Military Park is a 6 acre city park in downtown Newark in Newark, New Jersey. Along with Lincoln Park and Washington Park, it makes up the three downtown parks in Newark that were laid out in the colonial era. It is a nearly triangular park located between Park Place, Rector Street and Broad Street.

The New Jersey Historical Society, Military Park Building, the New Jersey Performing Arts Center, the Robert Treat Center and the newly built One Theatre Square and 50 Rector St buildings are located across Park Place from the park. A $3.25 million renovation led by Dan Biederman was announced in February 2012. The reconstruction was expected to be completed in late 2013, but due to harsh weather was postponed until spring 2014. A casual restaurant, Burg, does business in the park. The park reopened in June 2014.

== History ==
The park was originally laid out by Robert Treat at the founding of Newark as a training ground for soldiers. It saw periodic military use throughout its history; it served as a training ground during the French and Indian War, a campground for the American army in the American Revolution and the War of 1812. At the end of the American Revolution it was designated as a public park.
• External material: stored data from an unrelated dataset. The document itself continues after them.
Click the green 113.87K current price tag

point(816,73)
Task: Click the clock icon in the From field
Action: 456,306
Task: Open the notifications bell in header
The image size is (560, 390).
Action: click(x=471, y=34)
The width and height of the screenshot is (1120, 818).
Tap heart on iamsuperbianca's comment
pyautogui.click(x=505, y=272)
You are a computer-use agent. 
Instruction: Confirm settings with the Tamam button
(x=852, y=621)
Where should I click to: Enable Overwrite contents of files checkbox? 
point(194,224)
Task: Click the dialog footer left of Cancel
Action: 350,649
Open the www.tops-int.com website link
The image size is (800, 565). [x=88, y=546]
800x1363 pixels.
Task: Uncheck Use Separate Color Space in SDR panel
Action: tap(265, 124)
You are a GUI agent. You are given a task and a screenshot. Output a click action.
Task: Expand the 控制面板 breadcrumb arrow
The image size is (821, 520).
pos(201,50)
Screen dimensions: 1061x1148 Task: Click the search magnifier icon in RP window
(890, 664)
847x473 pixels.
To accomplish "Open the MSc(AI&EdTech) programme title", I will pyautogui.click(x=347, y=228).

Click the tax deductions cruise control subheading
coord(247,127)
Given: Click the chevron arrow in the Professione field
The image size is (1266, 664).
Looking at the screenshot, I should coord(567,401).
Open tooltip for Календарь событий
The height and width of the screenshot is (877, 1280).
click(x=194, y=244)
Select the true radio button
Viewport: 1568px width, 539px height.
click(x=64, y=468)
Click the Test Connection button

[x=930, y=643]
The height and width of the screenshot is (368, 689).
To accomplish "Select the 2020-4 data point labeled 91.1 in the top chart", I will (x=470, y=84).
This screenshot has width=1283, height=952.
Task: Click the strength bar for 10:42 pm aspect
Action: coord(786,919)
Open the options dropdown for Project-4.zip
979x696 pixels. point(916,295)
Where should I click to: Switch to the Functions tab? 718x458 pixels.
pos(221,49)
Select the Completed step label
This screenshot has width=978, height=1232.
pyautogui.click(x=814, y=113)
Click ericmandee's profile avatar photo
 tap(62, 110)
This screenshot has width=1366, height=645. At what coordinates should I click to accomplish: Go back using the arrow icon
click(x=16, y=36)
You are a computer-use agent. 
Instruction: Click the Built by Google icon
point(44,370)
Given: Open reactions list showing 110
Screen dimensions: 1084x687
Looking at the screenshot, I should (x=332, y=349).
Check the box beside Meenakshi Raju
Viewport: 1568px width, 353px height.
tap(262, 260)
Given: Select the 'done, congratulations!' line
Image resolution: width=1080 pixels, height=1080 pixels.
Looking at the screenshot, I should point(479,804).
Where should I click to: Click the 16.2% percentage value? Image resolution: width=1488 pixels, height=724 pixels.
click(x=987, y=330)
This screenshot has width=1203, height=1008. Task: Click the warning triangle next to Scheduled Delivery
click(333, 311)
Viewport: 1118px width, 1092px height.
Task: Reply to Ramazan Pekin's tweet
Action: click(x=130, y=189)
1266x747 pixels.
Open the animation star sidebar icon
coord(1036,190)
There was a period of time in the mid-20th century where the park fell into disrepair. The grounds were considered unsafe and therefore unsuitable for the general population's usage. Military Park fell into a state of disrepair until conservation efforts began in 2003 and ground was broken in 2013. The new park grounds boasts a more open and inviting atmosphere for passersby as well as a revitalized location in downtown Newark.

==Historic district==
The Military Park Commons Historic District is a 10 acre historic district roughly bounded by Washington Place, McCarter Highway, E. Park Street and Raymond Boulevard encompassing the park. It was added to the National Register of Historic Places on June 18, 2004, for its significance in architecture, and community planning and development. The district includes 37 contributing buildings, 2 contributing sites, and 9 contributing objects. Eight resources were previously listed individually, including Wars of America by Gutzon Borglum, Griffith Building, Hahne and Company, Symington House, and Trinity & St. Philip's Cathedral.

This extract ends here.